Saturday, May 30, 2009

Cardiology, Add Another Doc

Over the past two weeks or so Alex has had some new stuff going on. It started with what I guess are anxiety attacks. She had feeling of doom and gloom, felt like her heart was racing, tightness in her chest and she was pretty emotionally unstable. I took her in to the pediatrician who rx'd Xanax; it has worked pretty well. She says it helps her to calm down anyway, and not worry so much.

Aside from the tightness in her chest she has also been having severe stabbing type pains a couple times daily. We were assuming it was heartburn; she has reflux a lot and is taking Nexium twice a day, but this was different. We talked to her GI Doc on the phone and she said to try Tagamet; it has helped some...maybe. We managed to actually get in to see the GI doc and she prescribed Carafate; thinking possible duodenal ulcer. She said if it didn't work we needed to get Alex a cardiac consult.
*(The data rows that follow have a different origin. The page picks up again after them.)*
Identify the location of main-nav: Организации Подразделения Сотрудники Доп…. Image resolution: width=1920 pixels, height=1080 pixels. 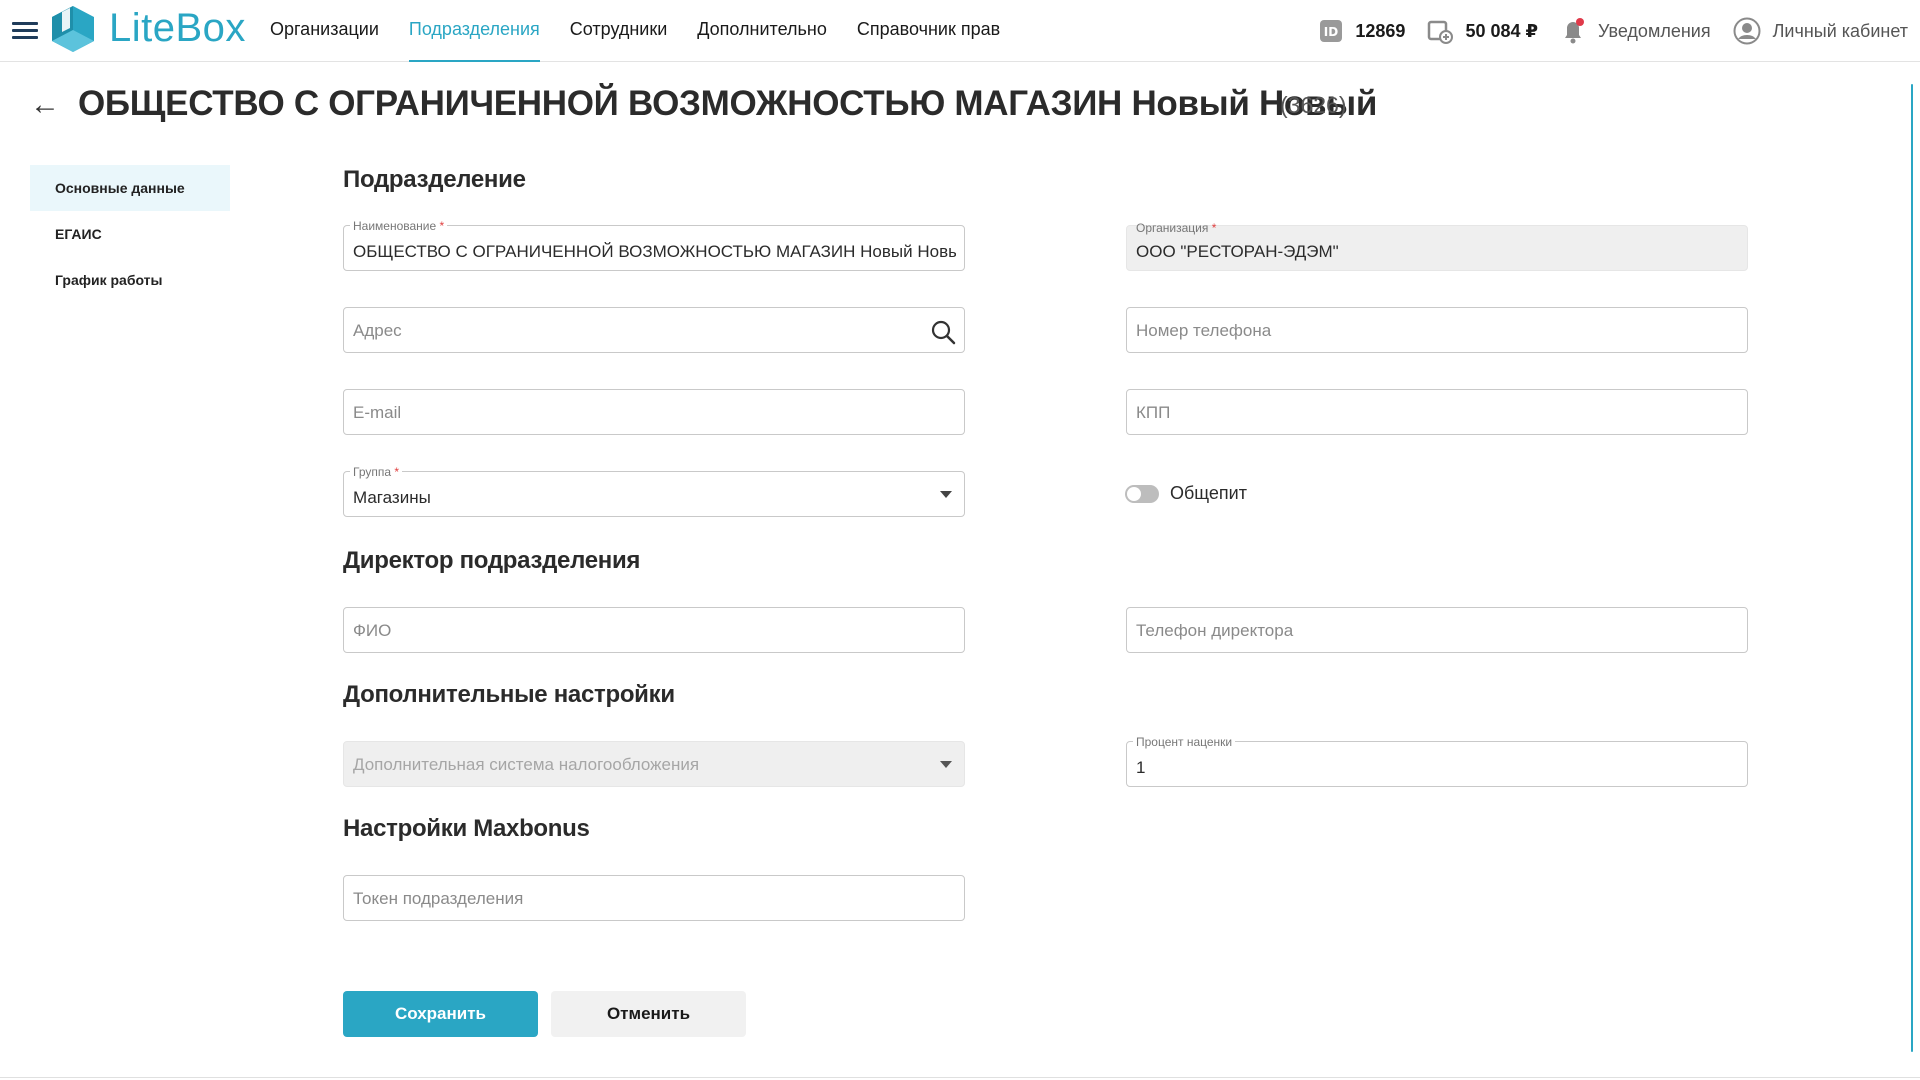
(650, 31).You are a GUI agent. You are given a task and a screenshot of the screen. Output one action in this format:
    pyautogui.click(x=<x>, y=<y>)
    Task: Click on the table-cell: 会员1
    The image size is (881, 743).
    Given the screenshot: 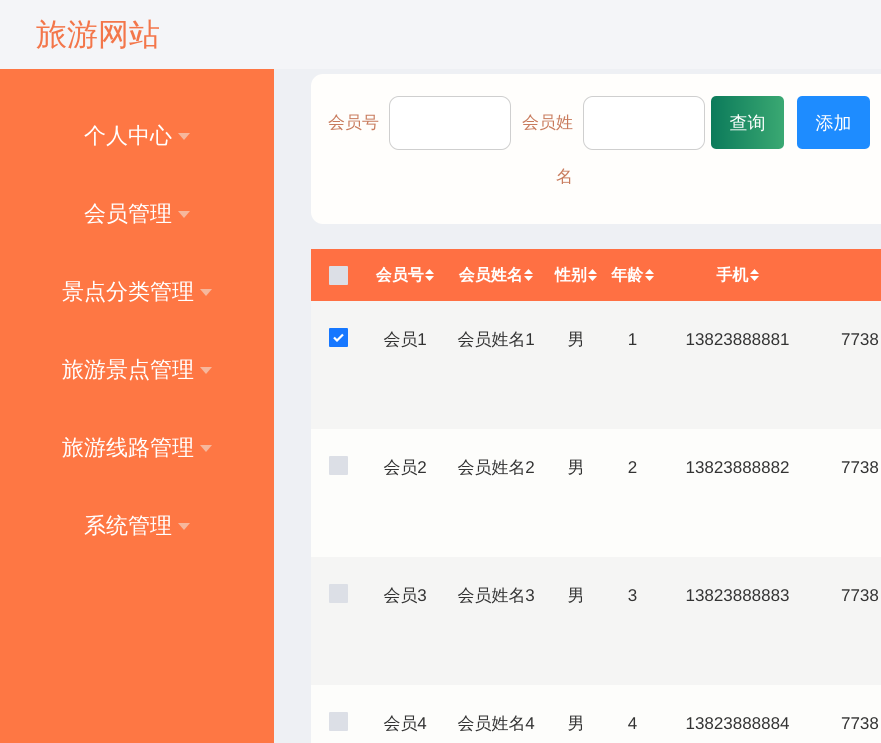 What is the action you would take?
    pyautogui.click(x=405, y=340)
    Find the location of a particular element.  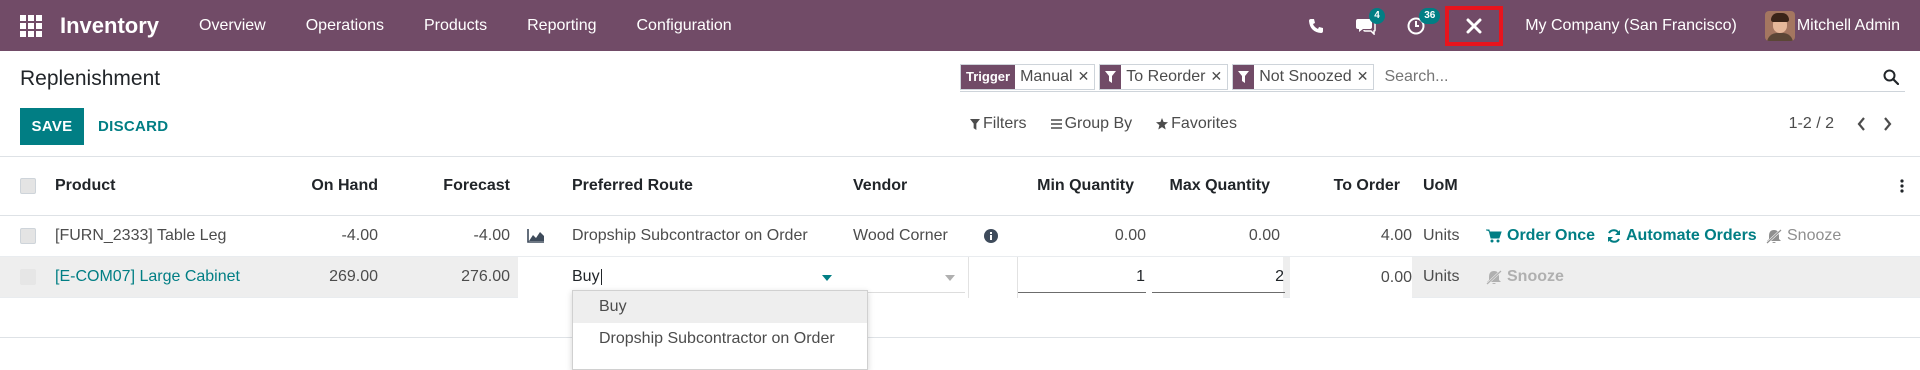

filters-label: Filters is located at coordinates (1005, 124).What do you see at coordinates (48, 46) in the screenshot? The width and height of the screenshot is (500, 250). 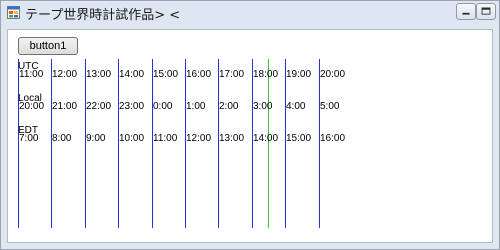 I see `button1: button1` at bounding box center [48, 46].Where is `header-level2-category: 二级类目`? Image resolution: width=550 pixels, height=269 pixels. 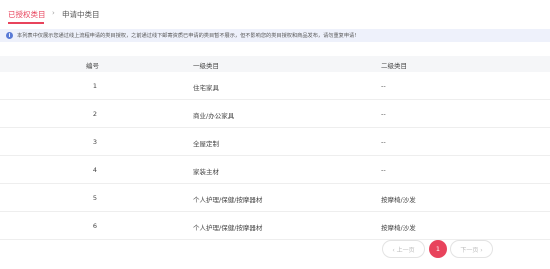 header-level2-category: 二级类目 is located at coordinates (394, 66). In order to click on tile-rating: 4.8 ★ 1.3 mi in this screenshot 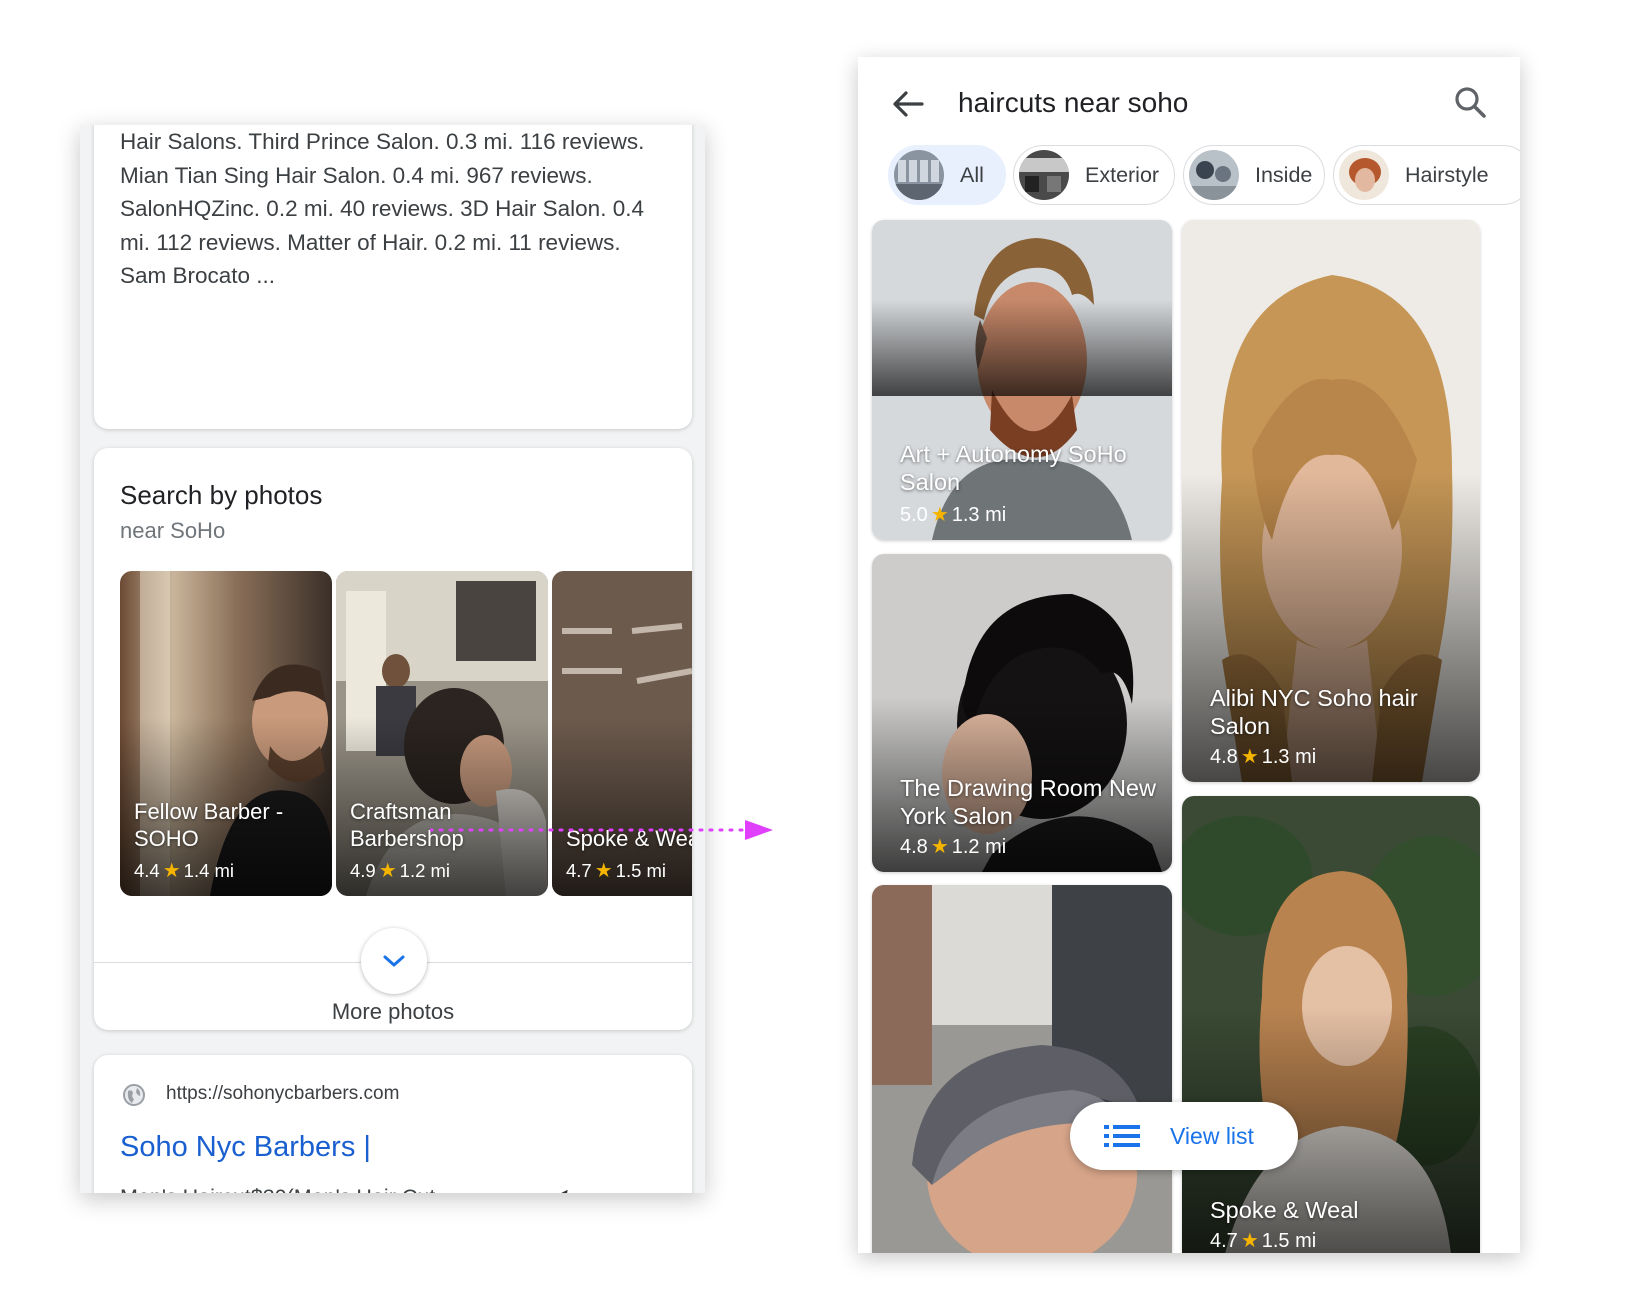, I will do `click(1263, 756)`.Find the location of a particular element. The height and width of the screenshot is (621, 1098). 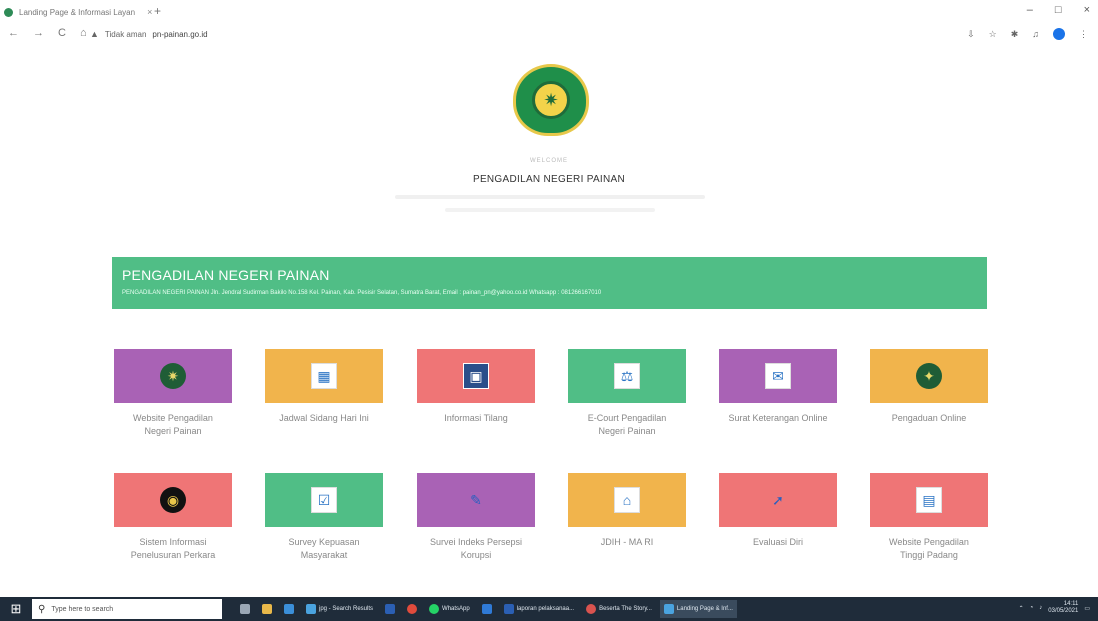

tile-label: Pengaduan Online is located at coordinates (929, 418). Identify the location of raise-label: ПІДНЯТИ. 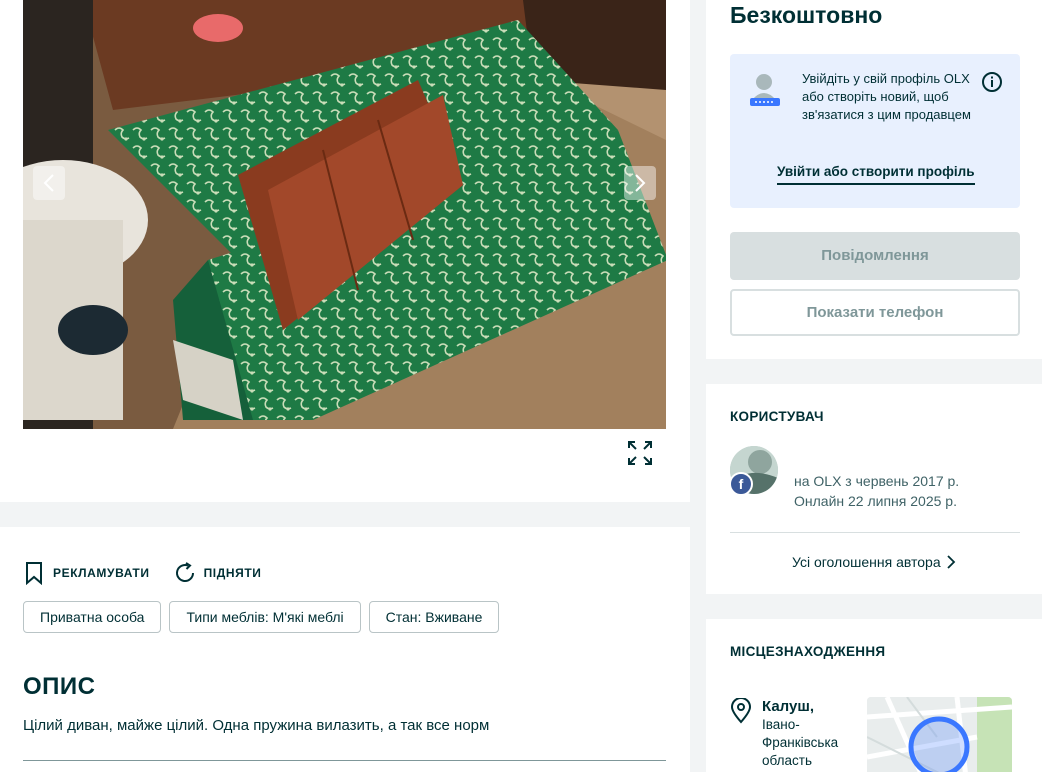
(232, 573).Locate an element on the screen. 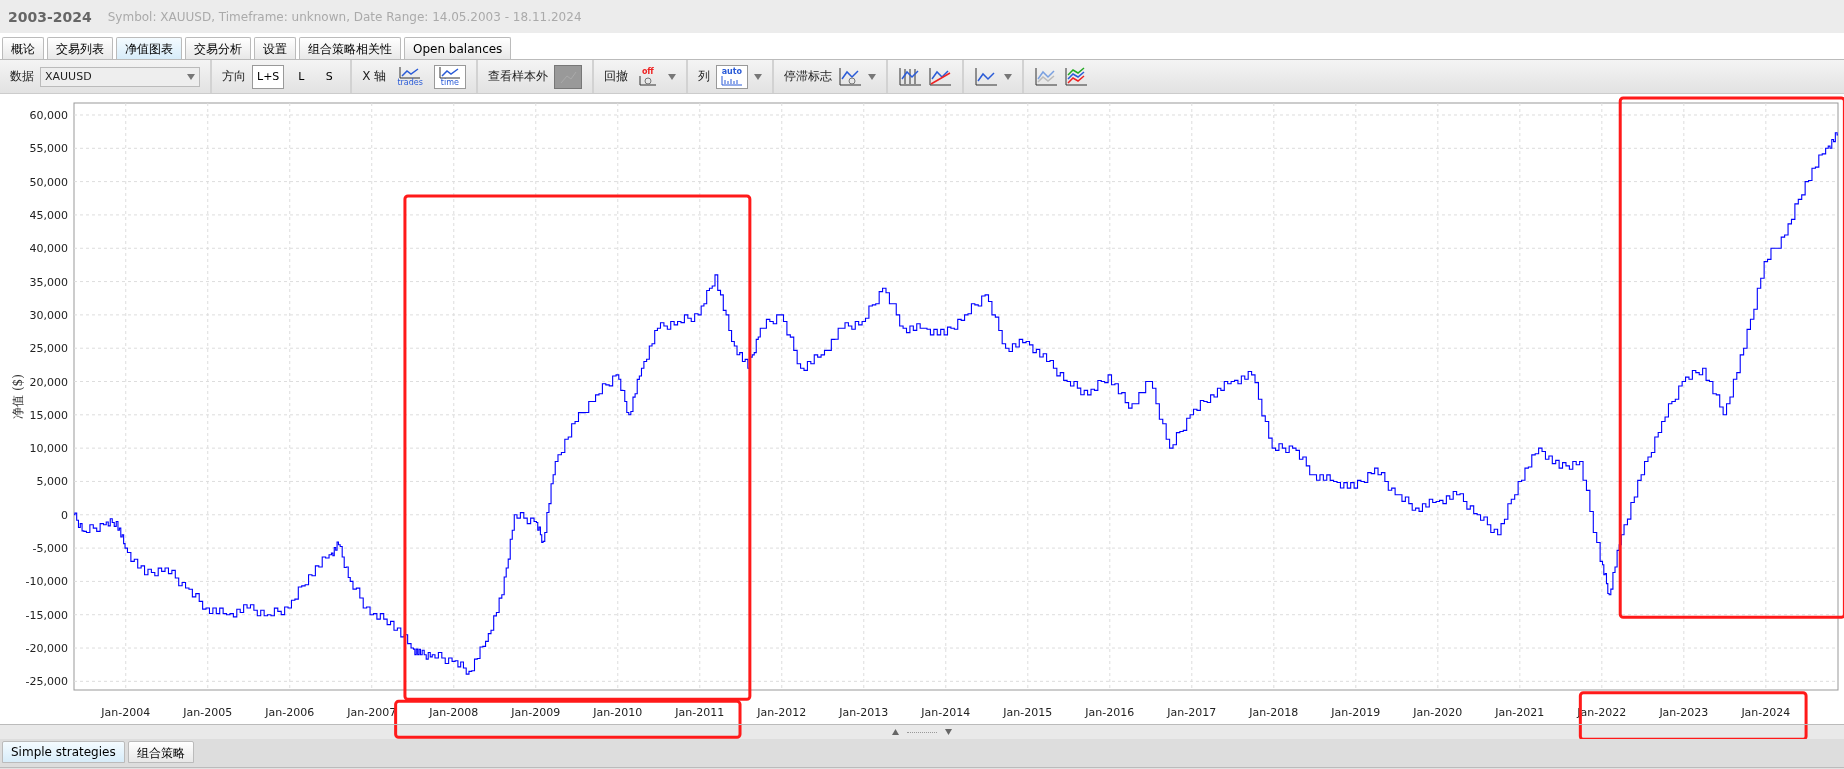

I called back yesterday and told the doctor the Carafate didn't seem to help and it was causing severe diarrhea. So, now they are arranging a cardiac consult. They want to get her an EKG and echocardiagram to make sure her heart isn't the problem. Alex originally told me she thought she was having a heart attack. I'd like to bury my head in the sand now, but this needs to be taken off the table before she undergoes surgery. Anyone see the House episode with the young girl with Cushing's? She presented with a heart attack.

Monday, May 18, 2009

The Never Ending Low

The last couple weeks have been so weird. Alex has been in such an extreme low it's unbelievable. She has lost 10 pounds, she has no appetite, the acne is gone, and other symptoms are going as well, but she feels AWFUL. This is what I expect after the BLA, not before. She has been taking whopping doses of hydro ( 5mg at a time, but up to 30 or 35mg in a day) just to keep from vomiting and shaking. Along with feeling physically awful she seems to be in a really major depression. I just don't know what to think. I'm theorizing that her pituitary has completely quit making ACTH on it's own, it's gone to sleep as the tumor has taken over it's job. The problem with that is that when the tumor cycles off her pituitary isn't "waking back up" to fill in the gap anymore. After the BLA she is supposed to live on 25mg. of hydro a day, so I really don't get why she needs more than that now. Hopefully things cycle again soon and change. this isn't a fun place to be.

Sunday, May 3, 2009

What's In A Name?

Cancer.I've thought about this a lot lately. Our last two visits to doctors were both to see surgeons who primarily treat cancer patients. Their offices were filled with a collection of bald-headed chemo patients and those wearing masks to prevent infection. It is truly heartbreaking. While Alex and I were saddened to see this it also opened her eyes. "I'm really sick, aren't I?" It's funny; you tell someone Cushing's Disease, and you might as well have said you have a headache. You tell them cancer and the world changes. I'm not diminishing cancer by any means, but it would be nice to have a "label" that would help people understand the seriousness of this disease. My mom had cancer, my dad had cancer, even Brian had skin cancer, but they got a diagnosis, got treatment and were able to go on with life.

I don't think it's completely accurate but some text books state that the survival rate for Cushing's is 50% at 5 years if untreated. Add to that that the typical patient doesn't get properly diagnosed for 7 years. Nice discrepancy, huh? I'm sure it sounds dramatic but some days I'm really scared we won't make it to the finish line. Surgery doesn't scare me, the disease does.

Friday, May 1, 2009

A Surgery Date, Finally!

I said I would be happy if they would just call and tell me the date. I lied. I'm still not happy. ELEVEN weeks from now, July 16th. There is no way to get in sooner. Dr. Duh wants it scheduled at the Children's Hospital at UCSF; he usually does surgeries at the UCSF Cancer Center across town. He did tell us he would want to do it there because he would be able to put her in the pediatric ICU, where he feels she will get better care. I just wasn't getting the fact that he only has certain, limited, days available to him at that facility.

School starts mid August and I was really hoping she would be able to start the new school year partially recovered. I have heard so many different things when it comes to recovery that I have no idea what to expect. The surgical recovery shouldn't be bad. It's the recovery from Cushing's and trying to get the meds right that can take months, or years. It seems that those who have had Cushing's the longest and are in the "worst" condition are the ones who take the longest to recover. That doesn't give me much hope for a speedy recovery. I think Alex has probably had it since birth and her condition couldn't get much worse.